We can create a share or similar product to a Master limited partnership (MLP) which is a limited partnership that is publicly traded on a securities exchange. It combines the tax benefits of a limited partnership with the liquidity of publicly traded securities.

MLPs are limited by United States Code to only apply to enterprises that engage in certain businesses, mostly pertaining to the use of natural resources, such as petroleum and natural gas extraction and transportation. To qualify for MLP status, a partnership must generate at least 90 percent of its income from what the Internal Revenue Service (IRS) deems “qualifying” sources. For many MLPs, these include all manner of activities related to the production, processing or transportation of oil, natural gas and coal.

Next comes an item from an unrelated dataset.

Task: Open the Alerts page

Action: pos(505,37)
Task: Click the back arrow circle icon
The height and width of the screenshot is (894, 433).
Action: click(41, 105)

In practice, MLPs pay their investors through quarterly required distributions, the amount of which is stated in the contract between the limited partners (the investors) and the general partner (the managers or GP). Typically, the higher the quarterly distributions paid to limited partners, the higher the management fee paid to the general partner. This provides the general partner with an incentive to maximize distributions through pursuing income-accretive acquisitions and organic growth projects. Failure to pay the quarterly required distributions may constitute an event of default.

Because MLPs are classified as partnerships, they avoid corporate income tax at both a state and federal levels. Additionally, limited partners may also record a pro-rated share of the MLP’s depreciation on their own tax forms to reduce liability. This is the primary benefit of MLPs and gives MLPs relatively cheap funding.

The tax implications of MLPs for individual investors are complex. While distributions from MLPs are taxed at the marginal rate of the limited partner, there may be no tax advantage to claiming the pro-rated share of the MLP’s depreciation when the investments is held in a tax deferred account.[citation needed] To encourage tax-deferred investors, many MLPs set up corporation holding companies of limited partner claims which can issue common equity.

A general partner in an MLP often begins with a small stake of about 2% in the partnership, but is given incentive distributions from net income after the quarterly required distributions. Since these distributions are usually paid in the form of increased equity claims the general partner may attain an increased share of the partnership’s ownership.

In May 2010, the first ever MLP mutual fund was launched, with a stated goal of providing “a high level of inflation-protected income currently through a 7.8 percent distribution yield, which is higher than equity alternatives such as REITs and Utilities.” The fund is a part of the SteelPath Mutual Fund Family (now OppenheimerFunds).

MLP exchange traded fund (ETF) was similarly designed as a mutual fund in that it avails a new level of diversification to investors and, provides a single Form 1099 and allows investors to potentially benefit from return of capital and qualified dividend tax treatment of distributions.